Desde hace un par de semanas, coincidencia o no, he tomado parte en más de una conversación en la que alguno de sus participantes parecían tener como principal objetivo el aclarar al resto lo exclusivo, aristocrático y acomodado de su origen social. Podría decirse que el cambio de gobierno ha provocado dicha corriente y que, del mismo modo que en Navidad el tonto camuflado manifiesta su carácter estulto encopetándose gorros con cuernos de reno y luces intermitentes, el tonto con pretensiones clasistas, se siente ahora, que esta soberbia social parece ser del gusto de la mayoría, con la suficiente soltura como para mostrar toda su batería de memeces.
En una de estas conversaciones, a un tipo de aspecto desagradable y hediondo, cuyo mérito más destacado posiblemente sea el de haber nacido en una familia de tradición nobiliaria, cuando se le adoba con un comentario como: “Tú que te codeas con la clase alta…” Se enerva como si se le hubiese escupido en la cara y en un tono de arrogancia, que su condición de ebrio por ocupación sólo había dejado sospechar, aclara: “Yo no me codeo con la clase alta, yo soy la clase alta…”
Otro tipo, hablando de aficiones deportivas –cuando se trata este asunto con algún sujeto de buena familia, estas aficiones son casi siempre de riesgo y motorizadas-, decía: “Yo, si tuviese dinero… Bueno, si tuviese mucho más dinero del que tengo, que no es poco… Me alquilaría un helicóptero para ver Madrid desde las alturas” Es de esperar que el tonto adinerado este viaje no lo hiciese con todo el dinero que dice tener a cuestas, no fuese a despeñarse del peso…

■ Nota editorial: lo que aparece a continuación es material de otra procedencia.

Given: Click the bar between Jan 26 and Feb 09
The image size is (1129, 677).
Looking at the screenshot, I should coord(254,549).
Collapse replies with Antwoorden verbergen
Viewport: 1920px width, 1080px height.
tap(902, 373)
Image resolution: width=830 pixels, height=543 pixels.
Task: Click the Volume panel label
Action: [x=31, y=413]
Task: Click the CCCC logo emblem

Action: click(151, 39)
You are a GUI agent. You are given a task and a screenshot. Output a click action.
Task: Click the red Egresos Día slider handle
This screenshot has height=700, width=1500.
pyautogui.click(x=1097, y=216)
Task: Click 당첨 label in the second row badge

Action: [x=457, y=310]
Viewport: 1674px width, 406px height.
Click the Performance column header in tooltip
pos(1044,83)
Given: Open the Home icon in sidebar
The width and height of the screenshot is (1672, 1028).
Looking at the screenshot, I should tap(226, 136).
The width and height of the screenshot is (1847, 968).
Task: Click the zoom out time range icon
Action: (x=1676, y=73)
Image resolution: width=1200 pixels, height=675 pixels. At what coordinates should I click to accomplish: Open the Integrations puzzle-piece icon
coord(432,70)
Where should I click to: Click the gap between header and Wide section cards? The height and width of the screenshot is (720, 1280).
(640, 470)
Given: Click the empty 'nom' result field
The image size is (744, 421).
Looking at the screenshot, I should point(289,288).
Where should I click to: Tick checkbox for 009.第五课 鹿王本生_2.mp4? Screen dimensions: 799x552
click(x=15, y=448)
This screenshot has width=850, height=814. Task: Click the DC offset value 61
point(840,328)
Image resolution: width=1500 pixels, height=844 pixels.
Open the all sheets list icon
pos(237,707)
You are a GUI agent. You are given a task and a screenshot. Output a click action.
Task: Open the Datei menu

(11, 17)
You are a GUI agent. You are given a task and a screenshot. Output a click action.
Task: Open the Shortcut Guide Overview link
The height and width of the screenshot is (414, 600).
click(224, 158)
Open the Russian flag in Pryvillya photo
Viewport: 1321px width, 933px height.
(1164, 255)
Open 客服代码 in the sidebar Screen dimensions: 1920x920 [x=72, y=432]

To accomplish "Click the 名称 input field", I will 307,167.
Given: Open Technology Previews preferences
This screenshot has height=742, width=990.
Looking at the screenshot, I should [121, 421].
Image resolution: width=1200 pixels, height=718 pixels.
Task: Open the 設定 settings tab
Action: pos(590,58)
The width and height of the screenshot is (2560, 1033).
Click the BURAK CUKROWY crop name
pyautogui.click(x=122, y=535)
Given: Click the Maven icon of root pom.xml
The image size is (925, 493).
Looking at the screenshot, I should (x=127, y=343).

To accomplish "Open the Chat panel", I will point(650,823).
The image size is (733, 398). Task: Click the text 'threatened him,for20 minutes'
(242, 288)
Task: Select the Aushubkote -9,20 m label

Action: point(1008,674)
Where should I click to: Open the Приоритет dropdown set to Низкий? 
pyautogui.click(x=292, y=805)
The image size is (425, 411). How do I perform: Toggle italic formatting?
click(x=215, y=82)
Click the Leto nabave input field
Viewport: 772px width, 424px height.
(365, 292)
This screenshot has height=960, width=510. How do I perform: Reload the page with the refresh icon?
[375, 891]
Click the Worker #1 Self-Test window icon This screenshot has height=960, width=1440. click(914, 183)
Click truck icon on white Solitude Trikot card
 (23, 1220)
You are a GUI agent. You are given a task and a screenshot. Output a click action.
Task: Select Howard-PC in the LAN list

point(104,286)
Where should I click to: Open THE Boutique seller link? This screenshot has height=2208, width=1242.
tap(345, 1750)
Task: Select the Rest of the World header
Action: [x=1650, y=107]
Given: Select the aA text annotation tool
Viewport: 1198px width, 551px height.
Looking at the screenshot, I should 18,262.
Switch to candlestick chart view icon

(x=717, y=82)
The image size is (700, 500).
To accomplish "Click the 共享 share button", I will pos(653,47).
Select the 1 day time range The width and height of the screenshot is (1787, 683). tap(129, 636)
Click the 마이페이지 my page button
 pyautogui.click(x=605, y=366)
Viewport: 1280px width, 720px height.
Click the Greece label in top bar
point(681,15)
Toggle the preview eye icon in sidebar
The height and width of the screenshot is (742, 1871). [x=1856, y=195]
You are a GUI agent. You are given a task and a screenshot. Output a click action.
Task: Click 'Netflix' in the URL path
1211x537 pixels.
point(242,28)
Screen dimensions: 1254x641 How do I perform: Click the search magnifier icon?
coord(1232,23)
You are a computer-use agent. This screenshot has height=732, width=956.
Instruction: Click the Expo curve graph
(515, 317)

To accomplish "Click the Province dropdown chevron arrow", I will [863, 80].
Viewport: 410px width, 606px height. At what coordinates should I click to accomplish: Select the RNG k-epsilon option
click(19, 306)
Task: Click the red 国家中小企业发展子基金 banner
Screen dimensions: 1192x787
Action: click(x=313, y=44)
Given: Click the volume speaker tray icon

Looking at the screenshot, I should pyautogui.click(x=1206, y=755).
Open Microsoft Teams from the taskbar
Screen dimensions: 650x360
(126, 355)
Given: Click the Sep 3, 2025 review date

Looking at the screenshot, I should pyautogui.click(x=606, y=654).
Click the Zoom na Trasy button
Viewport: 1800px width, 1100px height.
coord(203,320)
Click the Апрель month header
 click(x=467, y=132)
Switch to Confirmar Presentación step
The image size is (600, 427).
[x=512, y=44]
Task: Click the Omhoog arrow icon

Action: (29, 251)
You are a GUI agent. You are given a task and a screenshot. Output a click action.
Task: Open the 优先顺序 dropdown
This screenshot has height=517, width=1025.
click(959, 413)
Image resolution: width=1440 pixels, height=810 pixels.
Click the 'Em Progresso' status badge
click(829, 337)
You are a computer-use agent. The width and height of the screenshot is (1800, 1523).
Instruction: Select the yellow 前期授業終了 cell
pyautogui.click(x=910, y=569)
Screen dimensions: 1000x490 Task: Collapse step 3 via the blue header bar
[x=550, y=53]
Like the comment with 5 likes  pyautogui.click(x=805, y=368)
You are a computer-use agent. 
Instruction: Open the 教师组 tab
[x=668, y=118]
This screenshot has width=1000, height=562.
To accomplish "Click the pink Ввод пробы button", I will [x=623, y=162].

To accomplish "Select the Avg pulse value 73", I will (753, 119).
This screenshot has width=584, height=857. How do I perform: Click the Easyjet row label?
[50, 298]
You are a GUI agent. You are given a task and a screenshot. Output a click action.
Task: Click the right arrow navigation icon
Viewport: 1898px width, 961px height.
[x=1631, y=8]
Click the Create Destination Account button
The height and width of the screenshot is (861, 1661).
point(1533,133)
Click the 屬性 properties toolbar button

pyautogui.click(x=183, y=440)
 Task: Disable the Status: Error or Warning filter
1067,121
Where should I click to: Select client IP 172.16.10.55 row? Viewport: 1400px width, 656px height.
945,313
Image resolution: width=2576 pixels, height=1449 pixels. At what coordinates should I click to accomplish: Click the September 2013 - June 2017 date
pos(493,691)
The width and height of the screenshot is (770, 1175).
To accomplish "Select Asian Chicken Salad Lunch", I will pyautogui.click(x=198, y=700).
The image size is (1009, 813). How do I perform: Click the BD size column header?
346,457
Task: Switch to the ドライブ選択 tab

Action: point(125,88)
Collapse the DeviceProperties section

Y luego está la joven, educada también al calor de algún buen brasero cristiano, que ante el anuncio de otra de las contertulias, de clase social presumiblemente inferior, de un próximo viaje a Extremo Oriente sin mucho presupuesto; incesantemente repite: “¡Uf! Yo ese plan no podría… Yo soy muy pija… ¡Uf! Yo ese plan no podría… Yo soy muy pija…” Así, una decena de veces, hasta que se convence de que a todos los presentes les ha quedado claro que sus hábitos no son los de una persona de clase media…
Tontos clasistas no hace falta ser muy listo para saber que son perpetuos, ahora bien, durante los próximos cuatro años, creer que sus aires de soberbia y vacuidad no van a ventosearnos con una frecuencia mayor a la habitual, es de tontos también.